:: Data extract
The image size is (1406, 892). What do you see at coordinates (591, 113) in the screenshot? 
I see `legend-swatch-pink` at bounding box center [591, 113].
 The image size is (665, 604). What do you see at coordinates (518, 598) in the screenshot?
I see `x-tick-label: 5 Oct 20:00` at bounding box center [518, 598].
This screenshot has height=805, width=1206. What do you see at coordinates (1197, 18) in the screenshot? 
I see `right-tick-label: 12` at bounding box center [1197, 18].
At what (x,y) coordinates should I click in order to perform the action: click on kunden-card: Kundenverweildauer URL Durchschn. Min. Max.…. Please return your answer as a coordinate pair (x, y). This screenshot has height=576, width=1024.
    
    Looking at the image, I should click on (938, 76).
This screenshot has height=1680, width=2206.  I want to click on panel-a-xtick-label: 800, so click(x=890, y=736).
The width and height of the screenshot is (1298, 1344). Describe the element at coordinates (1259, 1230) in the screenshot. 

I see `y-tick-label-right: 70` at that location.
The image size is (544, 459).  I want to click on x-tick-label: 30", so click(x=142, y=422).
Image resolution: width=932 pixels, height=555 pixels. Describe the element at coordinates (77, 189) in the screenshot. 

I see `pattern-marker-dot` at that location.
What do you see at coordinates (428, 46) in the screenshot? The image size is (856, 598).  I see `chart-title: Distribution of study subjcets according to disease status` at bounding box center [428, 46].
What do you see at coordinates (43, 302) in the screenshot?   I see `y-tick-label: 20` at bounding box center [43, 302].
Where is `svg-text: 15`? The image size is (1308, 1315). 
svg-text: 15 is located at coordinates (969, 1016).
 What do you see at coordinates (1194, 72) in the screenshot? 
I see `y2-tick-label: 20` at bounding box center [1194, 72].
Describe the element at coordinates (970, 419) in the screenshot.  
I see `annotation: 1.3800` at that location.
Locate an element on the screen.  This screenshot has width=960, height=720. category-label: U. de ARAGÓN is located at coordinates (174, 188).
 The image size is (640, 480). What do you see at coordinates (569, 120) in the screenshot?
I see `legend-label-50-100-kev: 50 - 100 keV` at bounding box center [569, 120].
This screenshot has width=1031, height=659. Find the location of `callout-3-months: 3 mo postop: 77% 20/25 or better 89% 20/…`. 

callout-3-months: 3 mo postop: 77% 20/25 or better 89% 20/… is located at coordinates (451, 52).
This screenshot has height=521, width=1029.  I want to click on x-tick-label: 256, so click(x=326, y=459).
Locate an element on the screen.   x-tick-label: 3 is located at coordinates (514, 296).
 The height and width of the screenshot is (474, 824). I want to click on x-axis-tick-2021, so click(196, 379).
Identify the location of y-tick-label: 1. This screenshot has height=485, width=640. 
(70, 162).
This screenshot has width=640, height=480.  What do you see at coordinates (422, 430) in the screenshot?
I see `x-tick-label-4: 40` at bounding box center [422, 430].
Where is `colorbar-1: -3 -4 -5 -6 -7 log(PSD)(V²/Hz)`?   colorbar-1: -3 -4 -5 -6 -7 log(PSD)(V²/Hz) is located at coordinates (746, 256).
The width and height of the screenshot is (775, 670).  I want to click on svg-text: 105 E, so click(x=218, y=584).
::::
* The problem
Rewrite all of the items with "Describe the element" switched to "Name the element" and nothing else changed.

* Answer box
The image size is (1406, 892). What do you see at coordinates (591, 113) in the screenshot? 
I see `legend-swatch-pink` at bounding box center [591, 113].
 The image size is (665, 604). What do you see at coordinates (518, 598) in the screenshot?
I see `x-tick-label: 5 Oct 20:00` at bounding box center [518, 598].
This screenshot has height=805, width=1206. What do you see at coordinates (1197, 18) in the screenshot? 
I see `right-tick-label: 12` at bounding box center [1197, 18].
At what (x,y) coordinates should I click in order to perform the action: click on kunden-card: Kundenverweildauer URL Durchschn. Min. Max.…. Please return your answer as a coordinate pair (x, y). This screenshot has height=576, width=1024.
    
    Looking at the image, I should click on (938, 76).
This screenshot has height=1680, width=2206.  I want to click on panel-a-xtick-label: 800, so click(x=890, y=736).
The width and height of the screenshot is (1298, 1344). Name the element at coordinates (1259, 1230) in the screenshot. 

I see `y-tick-label-right: 70` at that location.
The image size is (544, 459).  I want to click on x-tick-label: 30", so click(x=142, y=422).
Image resolution: width=932 pixels, height=555 pixels. Name the element at coordinates (77, 189) in the screenshot. 

I see `pattern-marker-dot` at that location.
What do you see at coordinates (428, 46) in the screenshot? The image size is (856, 598).  I see `chart-title: Distribution of study subjcets according to disease status` at bounding box center [428, 46].
What do you see at coordinates (43, 302) in the screenshot?   I see `y-tick-label: 20` at bounding box center [43, 302].
Where is `svg-text: 15`? The image size is (1308, 1315). 
svg-text: 15 is located at coordinates (969, 1016).
 What do you see at coordinates (1194, 72) in the screenshot? 
I see `y2-tick-label: 20` at bounding box center [1194, 72].
Name the element at coordinates (970, 419) in the screenshot.  
I see `annotation: 1.3800` at that location.
Locate an element on the screen.  This screenshot has width=960, height=720. category-label: U. de ARAGÓN is located at coordinates (174, 188).
 The image size is (640, 480). What do you see at coordinates (569, 120) in the screenshot?
I see `legend-label-50-100-kev: 50 - 100 keV` at bounding box center [569, 120].
This screenshot has width=1031, height=659. Find the location of `callout-3-months: 3 mo postop: 77% 20/25 or better 89% 20/…`. 

callout-3-months: 3 mo postop: 77% 20/25 or better 89% 20/… is located at coordinates (451, 52).
This screenshot has height=521, width=1029.  I want to click on x-tick-label: 256, so click(x=326, y=459).
Locate an element on the screen.   x-tick-label: 3 is located at coordinates (514, 296).
 The height and width of the screenshot is (474, 824). I want to click on x-axis-tick-2021, so click(196, 379).
Identify the location of y-tick-label: 1. This screenshot has height=485, width=640. 
(70, 162).
This screenshot has width=640, height=480.  What do you see at coordinates (422, 430) in the screenshot?
I see `x-tick-label-4: 40` at bounding box center [422, 430].
Where is `colorbar-1: -3 -4 -5 -6 -7 log(PSD)(V²/Hz)`?   colorbar-1: -3 -4 -5 -6 -7 log(PSD)(V²/Hz) is located at coordinates (746, 256).
The width and height of the screenshot is (775, 670).  I want to click on svg-text: 105 E, so click(x=218, y=584).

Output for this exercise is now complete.